Director Jennifer Lynch talks about Surveillance, the cast of characters, actors, and how the film came about. Available on DVD 6th March 2009.
A taught thriller in the tradition of the great Akira Kurosawa’s Rashômon, Jennifer Lynch’s Surveillance marks a long awaited return to the big screen for this definitive, and often surprising, filmmaker. Borrowing a page from the Japanese master, Lynch has crafted a stunningly detailed story told from the perspectives of three witnesses. In pure Lynch fashion, however, nothing is as it seems—even at the final moment.
“At its core,” explains Lynch about her film and its genesis, “I’m fascinated by the idea of what it is that an individual sees: primarily what it is to have your life and to see something specifically through your eyes. It’s a completely different experience than anyone else has.
“So, in this story, we have a road between point A and point B. Three different groups find themselves on that road. Certain things happen to all of them. All are forced into one ultimately unfortunate situation where they are obligated to retell what happened.
“Each is a liar and each holds a truth,” continues Lynch. “But the shame that each feels and the reason each one is lying is at the heart of their character.

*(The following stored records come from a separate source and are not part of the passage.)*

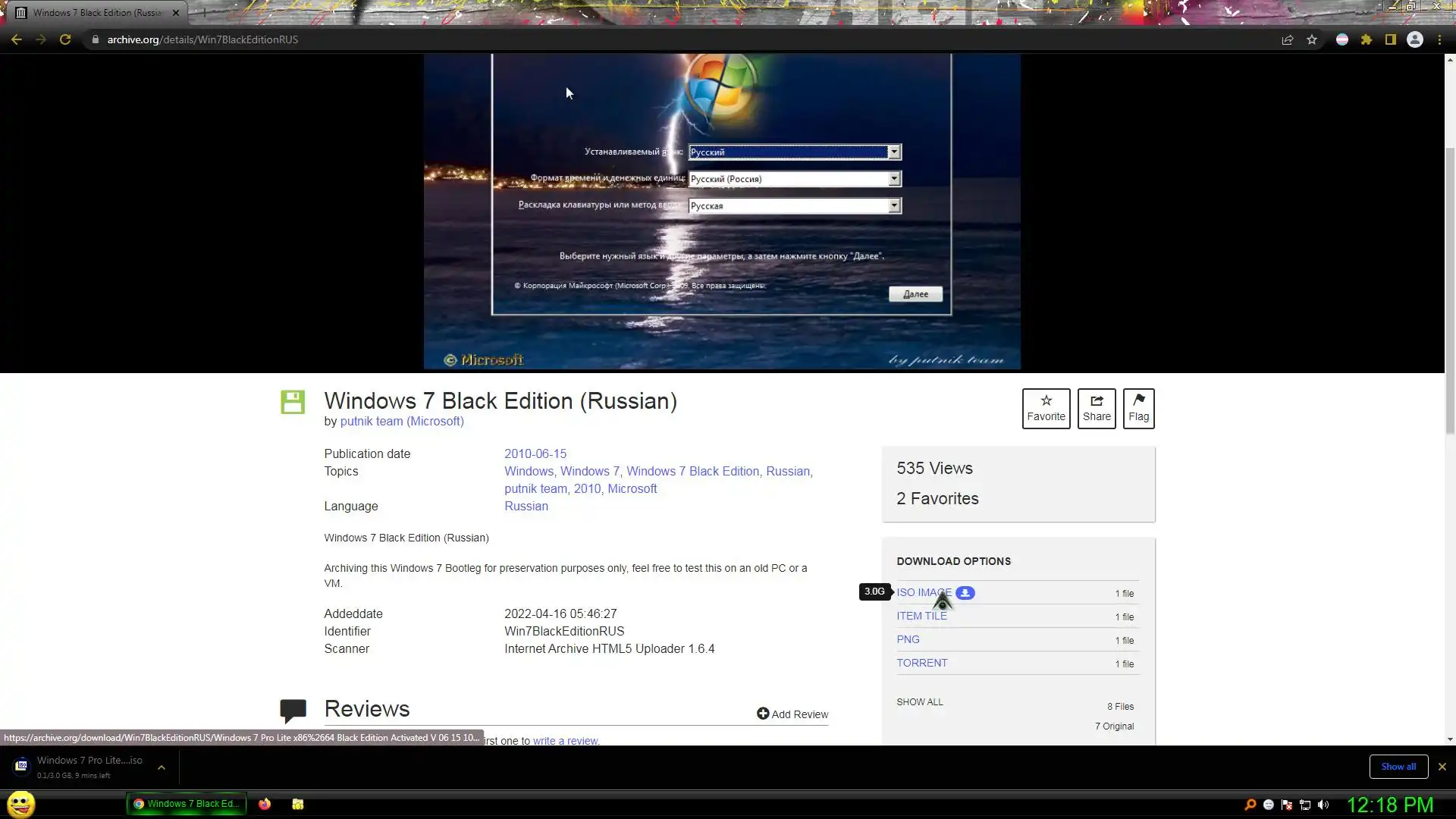Open the browser extensions puzzle icon
Screen dimensions: 1456x819
tap(1367, 40)
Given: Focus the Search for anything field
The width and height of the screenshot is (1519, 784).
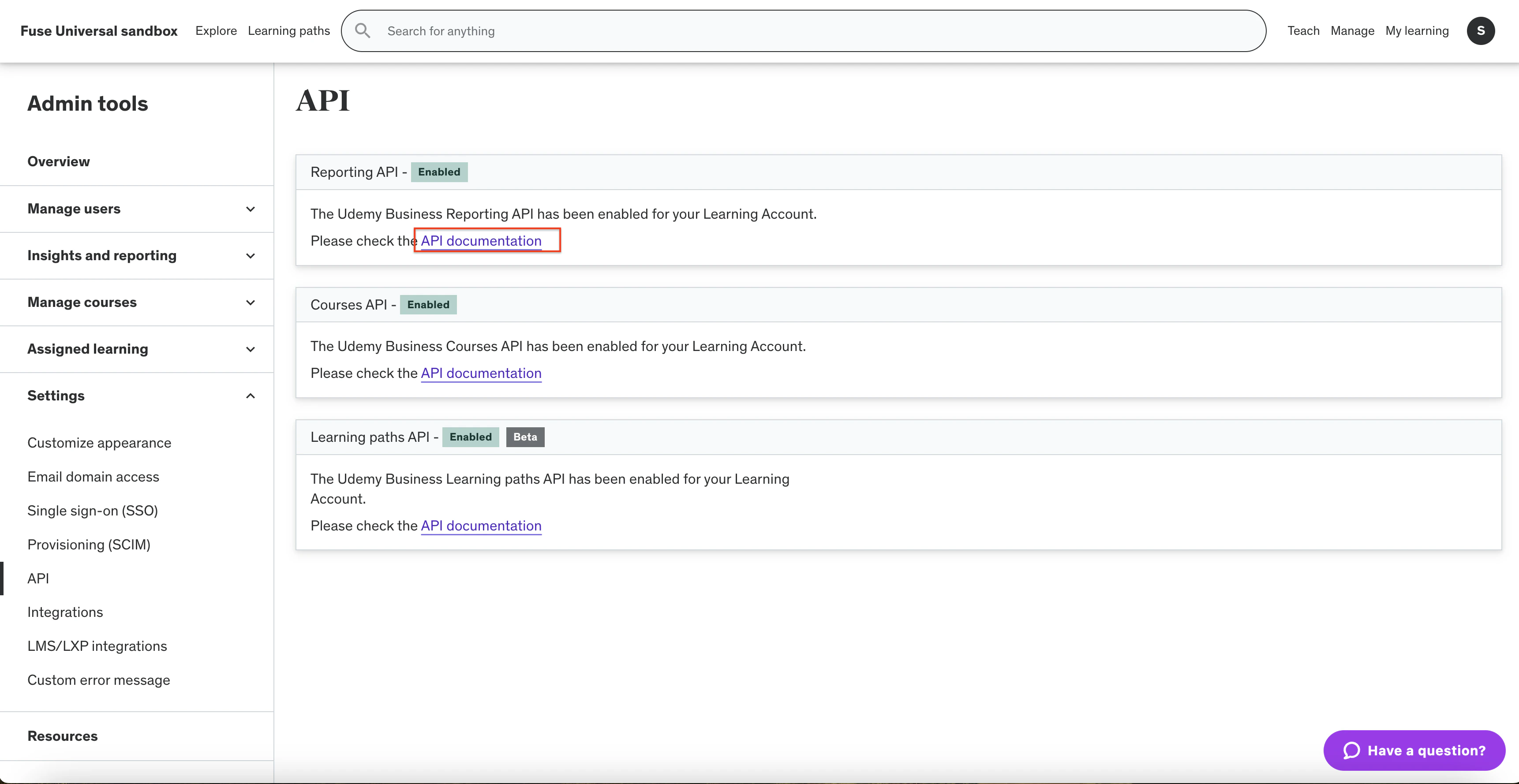Looking at the screenshot, I should (x=814, y=31).
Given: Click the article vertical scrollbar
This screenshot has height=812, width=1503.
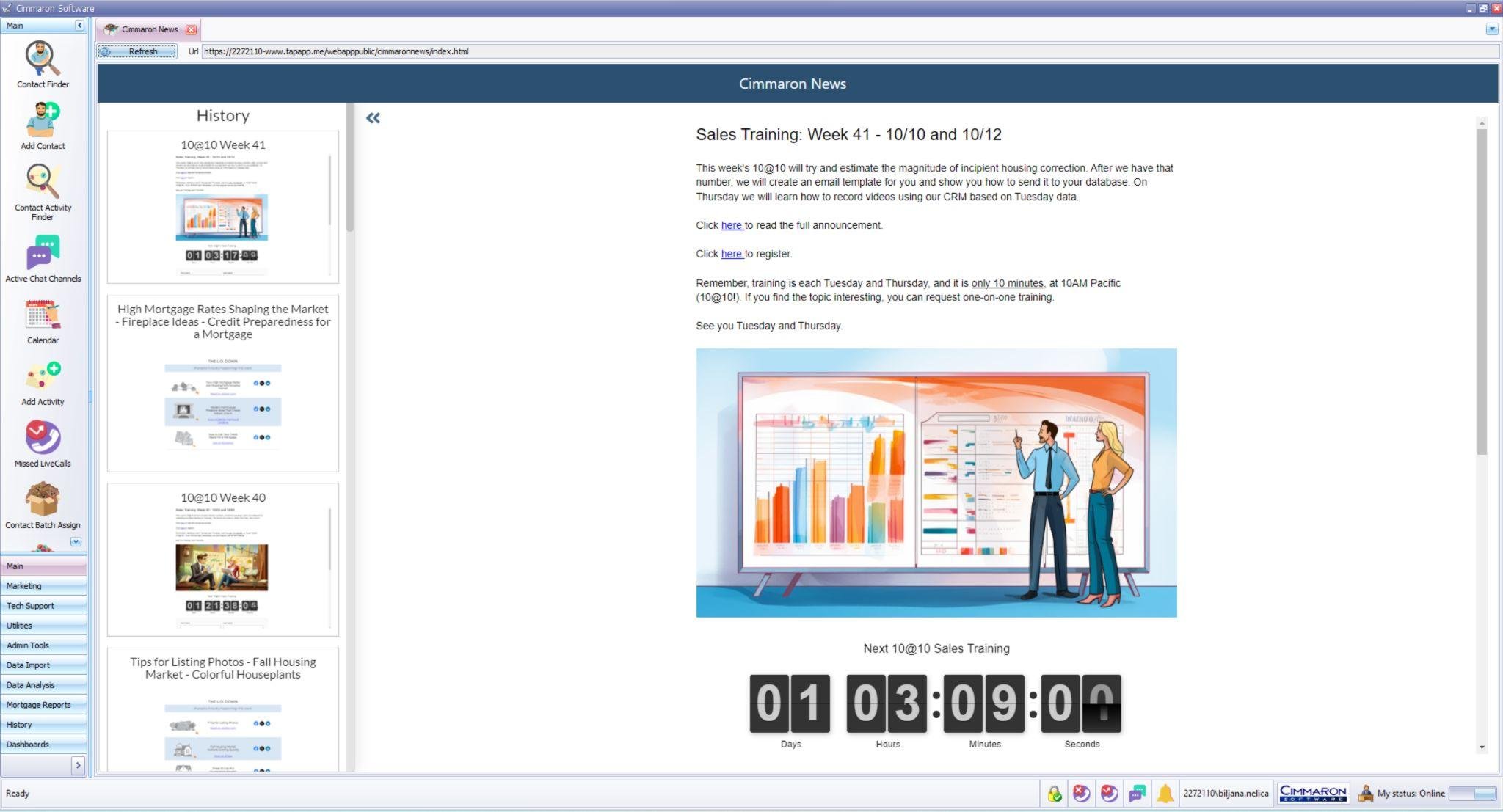Looking at the screenshot, I should pos(1482,293).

So as we go back in time we realize they are lying, but at the same time we get to know them more deeply.”
The three main groups of characters couldn’t be more disparate. Officers Jack Bennett and Jim Conrad are the fanatic cops who Lynch once described as the kind of men who might watch COPS while drinking a beer and stroking their guns. These officers always wanted to be heroes, but have made certain dark decisions in their lives. Dark decisions that have turned into dark secrets meant to be hidden.